Kshama Pansare
Tata Memorial Centre Advanced Centre for Treatment Research & Education in Cancer, India
Title: Aspirin inhibition of a novel target upstream of COX pathway leads to tumor regression in oral squamous cell carcinoma
Biography
Biography: Kshama Pansare
Abstract
Aspirin is an anti-inflammatory, anti-thrombotic and cardioprotective drug has been clinically reported to be effective in colorectal, esophageal, breast, lung, prostrate, liver and skin cancers. Here we report the chemopreventive and chemotherapeutic effect of Aspirin on oral squamous cell carcinoma-Gingivobuccal sulcus (OSCC-GB) and its underlying molecular mechanism.
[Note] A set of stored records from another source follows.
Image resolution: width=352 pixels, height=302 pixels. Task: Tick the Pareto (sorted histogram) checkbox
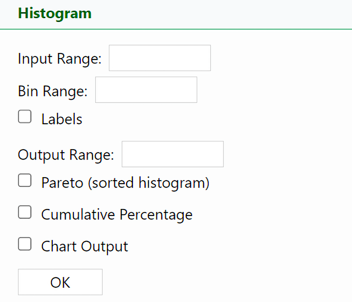[25, 180]
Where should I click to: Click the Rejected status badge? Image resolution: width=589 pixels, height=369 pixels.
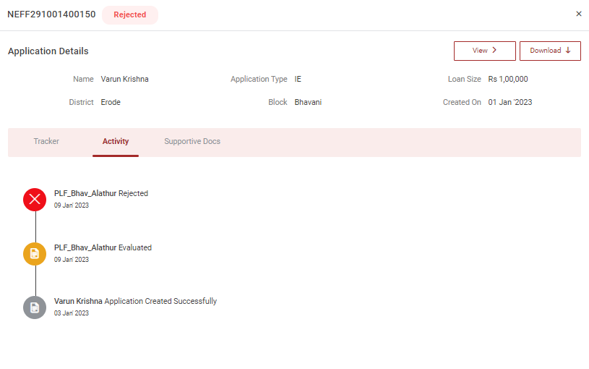[x=129, y=14]
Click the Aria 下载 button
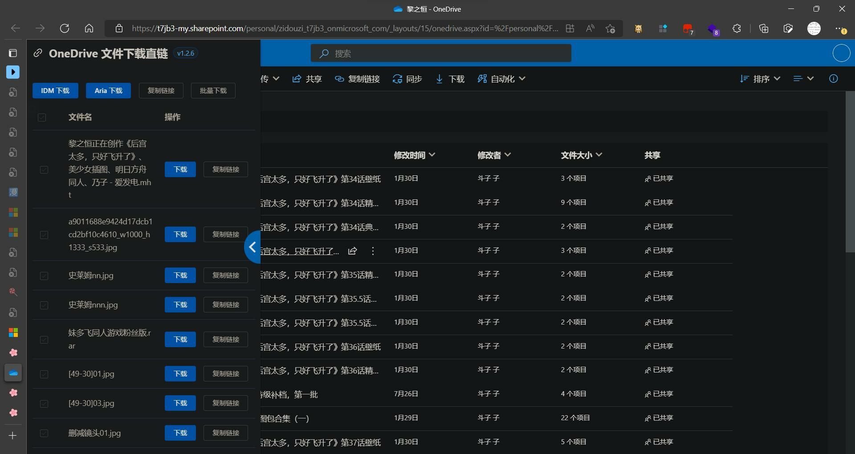The width and height of the screenshot is (855, 454). coord(108,90)
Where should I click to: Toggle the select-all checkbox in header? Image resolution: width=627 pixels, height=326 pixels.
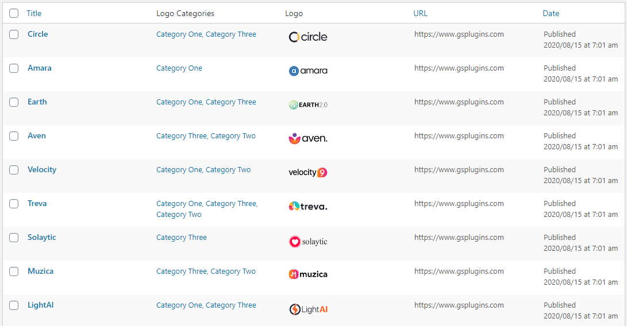click(14, 13)
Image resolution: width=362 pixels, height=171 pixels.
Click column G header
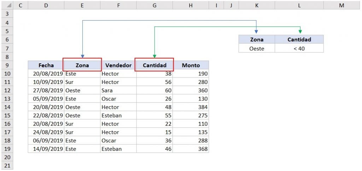pyautogui.click(x=154, y=6)
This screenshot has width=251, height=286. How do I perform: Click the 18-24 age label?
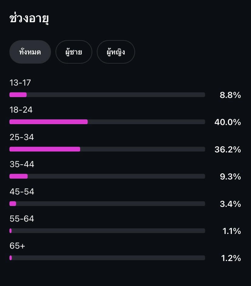tap(21, 110)

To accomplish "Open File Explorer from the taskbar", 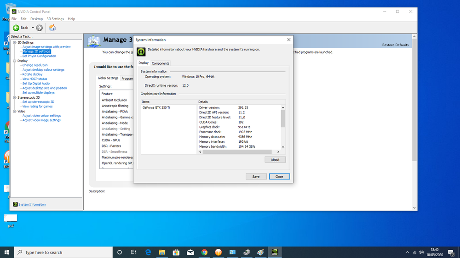I will click(162, 252).
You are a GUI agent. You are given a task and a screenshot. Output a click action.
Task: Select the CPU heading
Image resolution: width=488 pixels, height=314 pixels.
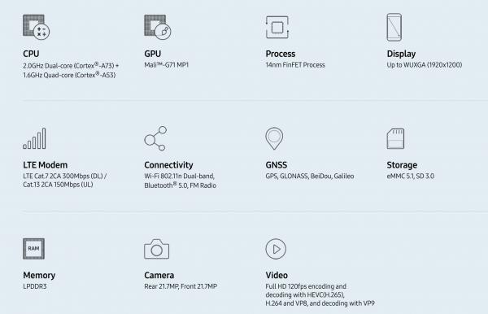(31, 54)
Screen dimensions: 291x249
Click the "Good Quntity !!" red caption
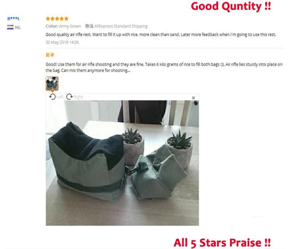[231, 6]
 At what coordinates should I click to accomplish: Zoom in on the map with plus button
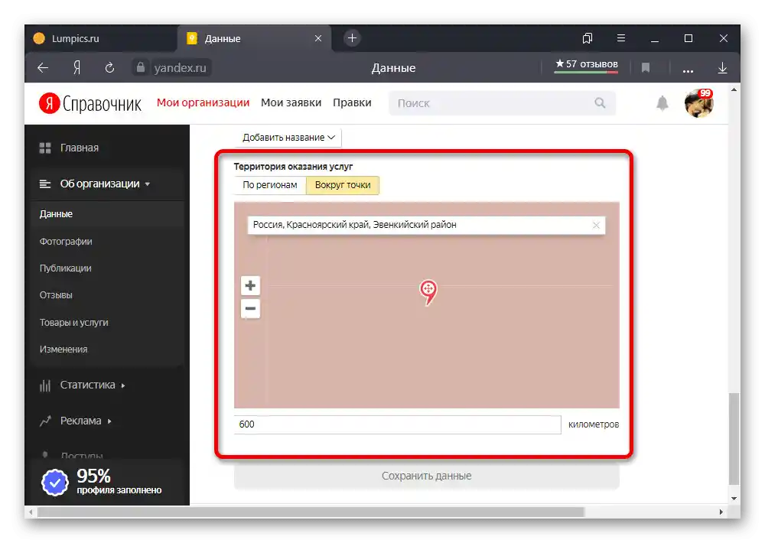pos(250,285)
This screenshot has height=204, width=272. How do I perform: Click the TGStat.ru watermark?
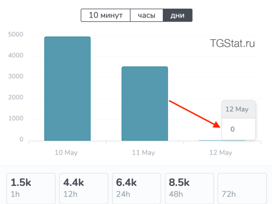tap(232, 43)
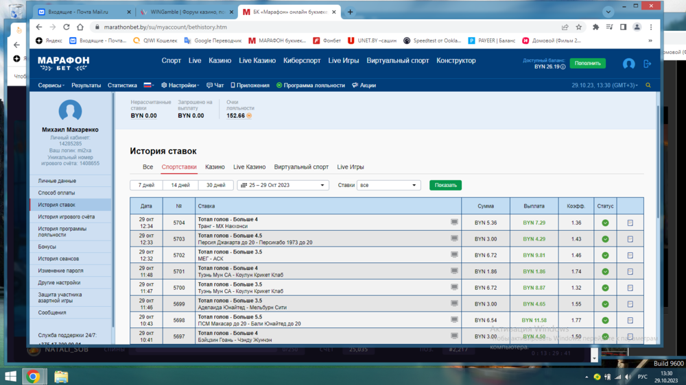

We have identified that Aspirin inhibits a novel phospholipase (PLA), upstream of the arachidonic acid metabolism pathway and thereby inhibits the downstream components of COX pathway. Binding of aspirin to PLA2 enzymes may partly contribute to its anti-inflammatory action, however the exact mechanism by which this occurs has not been shown. The inhibitory effect of Aspirin on OSCC-GB cell lines (ITOC-03 and ITOC-04) was shown by MTT and clonogenicity assay. Further, the inhibition of arachidonic acid metabolism (AAM) pathway components was confirmed at transcript level by qPCR and at protein level by Western blot and Immunofluorescence. Wound healing assay showed the decreased migratory potential of OSCC cell lines while the cell cycle analysis showed an increase in G0/G1 phase and a reduction of S phase on treatment with Aspirin. Following the in vitro findings we performed in vivo studies on NOD-SCID mice. Tumor regression was seen in both the OSCC cell line (ITOC-03 and ITOC-04) induced tumors. We further validated our findings with immunohistochemistry. We have established a novel mechanism of tumor inhibition by Aspirin in OSCC-GB.